Raquel Lyra alerta para risco de judicialização da reforma tributária

Governadora de Pernambuco defende mudanças nas regras e afirma que atual modelo pode gerar insegurança para investidores e setores da economia

A governadora de Pernambuco, Raquel Lyra (PSD), afirmou nesta quarta-feira (19) que a reforma tributária poderá enfrentar uma onda de disputas judiciais caso as regras permaneçam no formato atual. A declaração foi feita durante uma sabatina promovida pelo Porto Digital, no Recife.

Segundo a governadora, o modelo ainda não oferece a segurança jurídica e tributária necessária para estimular novos investimentos no país. Na avaliação de Raquel, a falta de clareza nas regras pode provocar conflitos entre empresas, governos e diferentes setores da economia.

Raquel Lyra classificou a discussão sobre a reforma tributária como uma das principais prioridades de sua gestão. A governadora afirmou que pretende buscar mudanças por meio do diálogo com o governo federal, Congresso Nacional, outros governadores e representantes do setor produtivo.

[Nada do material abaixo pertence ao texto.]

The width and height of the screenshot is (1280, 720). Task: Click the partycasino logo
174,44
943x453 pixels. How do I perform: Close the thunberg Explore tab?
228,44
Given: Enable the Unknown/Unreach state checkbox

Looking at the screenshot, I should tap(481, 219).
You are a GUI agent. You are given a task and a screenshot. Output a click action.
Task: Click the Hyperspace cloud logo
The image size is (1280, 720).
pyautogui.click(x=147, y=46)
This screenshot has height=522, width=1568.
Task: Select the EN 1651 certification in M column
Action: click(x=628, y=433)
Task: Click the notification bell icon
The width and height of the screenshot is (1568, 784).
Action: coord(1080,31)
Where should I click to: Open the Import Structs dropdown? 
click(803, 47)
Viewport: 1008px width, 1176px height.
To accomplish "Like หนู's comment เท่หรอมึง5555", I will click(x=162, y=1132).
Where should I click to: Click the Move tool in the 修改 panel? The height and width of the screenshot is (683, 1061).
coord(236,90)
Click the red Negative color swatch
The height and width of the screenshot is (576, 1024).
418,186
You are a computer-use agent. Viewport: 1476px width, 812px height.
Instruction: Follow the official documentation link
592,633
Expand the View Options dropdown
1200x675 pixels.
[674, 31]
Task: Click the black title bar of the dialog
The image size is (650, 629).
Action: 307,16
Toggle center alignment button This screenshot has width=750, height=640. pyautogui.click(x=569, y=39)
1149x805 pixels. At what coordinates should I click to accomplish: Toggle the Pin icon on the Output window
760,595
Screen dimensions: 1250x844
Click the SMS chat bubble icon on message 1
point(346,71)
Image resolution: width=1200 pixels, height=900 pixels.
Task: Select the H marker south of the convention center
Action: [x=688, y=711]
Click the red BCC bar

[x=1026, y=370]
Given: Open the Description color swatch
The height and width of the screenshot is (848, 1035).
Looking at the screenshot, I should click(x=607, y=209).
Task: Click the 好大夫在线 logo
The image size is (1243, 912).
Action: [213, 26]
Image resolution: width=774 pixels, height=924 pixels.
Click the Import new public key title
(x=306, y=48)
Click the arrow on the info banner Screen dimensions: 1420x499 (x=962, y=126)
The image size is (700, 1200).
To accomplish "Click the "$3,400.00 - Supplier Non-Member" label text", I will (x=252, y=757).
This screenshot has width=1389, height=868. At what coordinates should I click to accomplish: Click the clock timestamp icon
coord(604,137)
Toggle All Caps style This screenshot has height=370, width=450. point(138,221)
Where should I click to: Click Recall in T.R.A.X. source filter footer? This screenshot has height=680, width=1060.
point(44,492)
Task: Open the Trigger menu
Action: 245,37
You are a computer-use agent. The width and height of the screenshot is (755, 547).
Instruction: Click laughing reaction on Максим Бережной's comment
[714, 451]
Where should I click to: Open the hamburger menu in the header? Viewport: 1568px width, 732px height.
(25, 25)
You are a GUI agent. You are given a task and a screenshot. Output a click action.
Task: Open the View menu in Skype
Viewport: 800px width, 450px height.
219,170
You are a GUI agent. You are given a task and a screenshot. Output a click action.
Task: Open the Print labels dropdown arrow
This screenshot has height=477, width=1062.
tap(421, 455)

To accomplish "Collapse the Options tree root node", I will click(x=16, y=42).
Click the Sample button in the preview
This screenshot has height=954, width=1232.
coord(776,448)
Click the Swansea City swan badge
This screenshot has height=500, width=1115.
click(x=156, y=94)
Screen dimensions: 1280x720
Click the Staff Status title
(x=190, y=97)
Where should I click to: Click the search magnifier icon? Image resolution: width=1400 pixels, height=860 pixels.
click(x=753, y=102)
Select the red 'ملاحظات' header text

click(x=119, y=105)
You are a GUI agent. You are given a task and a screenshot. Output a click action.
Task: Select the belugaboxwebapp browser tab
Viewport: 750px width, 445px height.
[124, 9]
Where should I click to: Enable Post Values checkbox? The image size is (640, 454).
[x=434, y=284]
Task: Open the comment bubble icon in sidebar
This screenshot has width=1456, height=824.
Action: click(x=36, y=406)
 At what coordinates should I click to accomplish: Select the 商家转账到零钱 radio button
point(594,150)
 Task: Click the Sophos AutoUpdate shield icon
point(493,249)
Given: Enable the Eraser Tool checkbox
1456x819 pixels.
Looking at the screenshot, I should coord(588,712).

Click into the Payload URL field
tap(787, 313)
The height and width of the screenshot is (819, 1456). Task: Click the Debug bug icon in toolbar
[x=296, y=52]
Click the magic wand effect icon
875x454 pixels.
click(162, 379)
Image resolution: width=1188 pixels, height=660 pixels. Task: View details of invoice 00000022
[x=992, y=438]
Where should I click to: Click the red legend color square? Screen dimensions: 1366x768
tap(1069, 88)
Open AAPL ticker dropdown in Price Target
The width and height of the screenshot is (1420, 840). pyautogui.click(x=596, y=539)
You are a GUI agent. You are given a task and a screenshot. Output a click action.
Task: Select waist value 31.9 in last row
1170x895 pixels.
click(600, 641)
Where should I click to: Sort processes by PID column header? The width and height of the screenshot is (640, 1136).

Um dos principais pontos de preocupação apresentados por Raquel é o impacto da reforma sobre o setor de serviços, que possui forte participação na economia pernambucana. Para ela, mudanças na estrutura de tributação precisam considerar as características específicas de cada segmento.

A governadora também criticou a criação de diferentes tratamentos tributários para setores distintos. Na avaliação dela, quanto maior a quantidade de exceções e regras específicas, maior pode ser a dificuldade para empresas compreenderem e planejarem suas atividades.

“Do jeito que está hoje, ela vai ser amplamente judicializada”, afirmou Raquel Lyra durante o evento. Para a governadora, uma reforma tributária somente cumprirá seu objetivo se conseguir oferecer previsibilidade, estabilidade e condições adequadas para investimentos.

A reforma tributária brasileira está em processo de transição, com mudanças graduais no sistema de tributação sobre o consumo. O cronograma prevê a substituição progressiva de tributos atuais por um novo modelo, com implementação completa prevista para os próximos anos. A posição apresentada por Raquel Lyra coloca Pernambuco no debate nacional sobre os efeitos da reforma e reforça a pressão de setores econômicos por ajustes nas regras antes que o novo sistema avance para suas etapas seguintes.